More than 90,000 people roared from the stands for their football team, some roaring for us, willing us and wanting us to experience victory. For 120 minutes we were committed, loyal, trustworthy, hard, and every player played their part. And we won that day. We won the 2005 premiership and we won it our way, the same way we had been winning through the season. Using what we knew, what we had agreed to and what we had come to internalise as our footballing culture. A 72-year drought had been broken and a new force had taken hold at the Sydney Swans.

Angela Duckworth states that grit is the key predictor and factor in success. Not talent, not title, not wealth – it’s grit. The ability to work hard for a long period of time toward a goal. To overcome, to perservere, to keep moving forward through adversity and challenges, through failure and rejection.

Grit and I know each other well.

I share this story because the organisation I was fortunate to grow in has a concentrated amount of this hardcore ingredient known as ‘grit’ woven into the fabric of its 146 year history.

The Swans were established in South Melbourne in 1874. Known as the Bloods, the team had to relocate to Sydney in the early 1980s or fold. This relocation was a troubled change from the outset and almost caused the club to close. However, a band of passionate and persistant backers continued to work tirelessly behind the scenes to keep what was a failing club afloat.

More than three decades later and who would of thought, the Sydney Swans is now a destination club for players and staff, now a club revered for its culture.
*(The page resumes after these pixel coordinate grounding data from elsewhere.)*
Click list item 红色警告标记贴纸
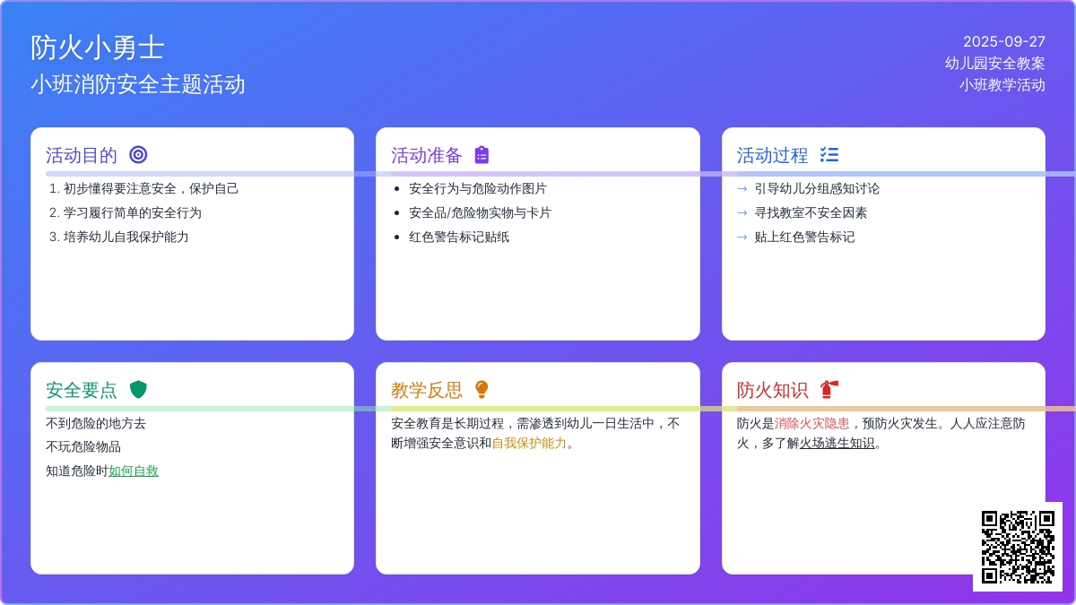Image resolution: width=1076 pixels, height=605 pixels. tap(459, 238)
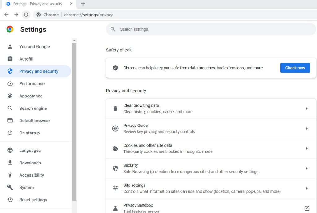Open Reset settings in sidebar
The height and width of the screenshot is (213, 317).
(33, 200)
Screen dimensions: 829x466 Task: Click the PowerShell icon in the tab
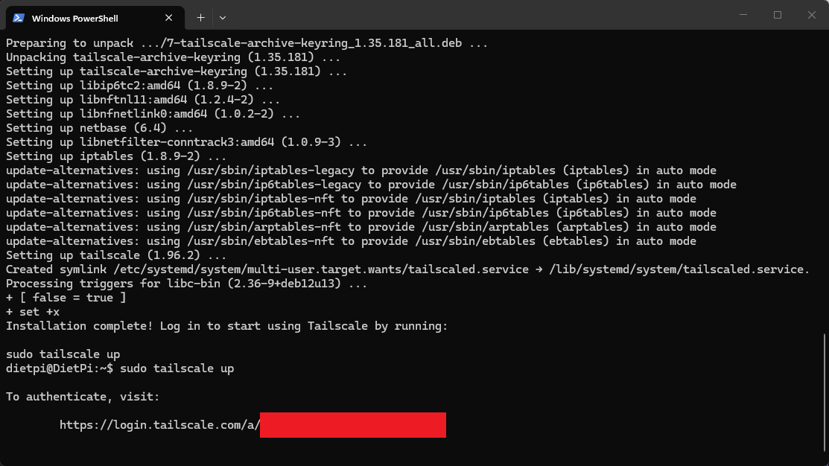coord(18,18)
A company’s culture is not some unknown force, all mysterious and eerie. It is simply the habits that develop and grow over time.

But this does not happen by coincidence – this is created by someone having a vision. To pursue that vision, you need a seriously stacked toolbox and there is no greater tool than grit. If you can visualise the outcome you will do the work. Add to this the drive and passion of success, achievement, and perseverance to keep moving forward when speed bumps arise, and grit can be an invaluable ally.

When Paul Roos became the coach of the Swans his vision was to work towards changing the culture at the club. This was by no means going to be an easy task. Just as it took time to develop the culture and habits prevailing at the Swans at that time, it was going to take time, patience, and repetition to change our culture to something new. You had to live it, believe in it, participate, and make it internalised.

Roos wanted to enhance the professional community that was, and is, our football club. As a team, we felt that we had become okay with being mediocre and we wanted to change this.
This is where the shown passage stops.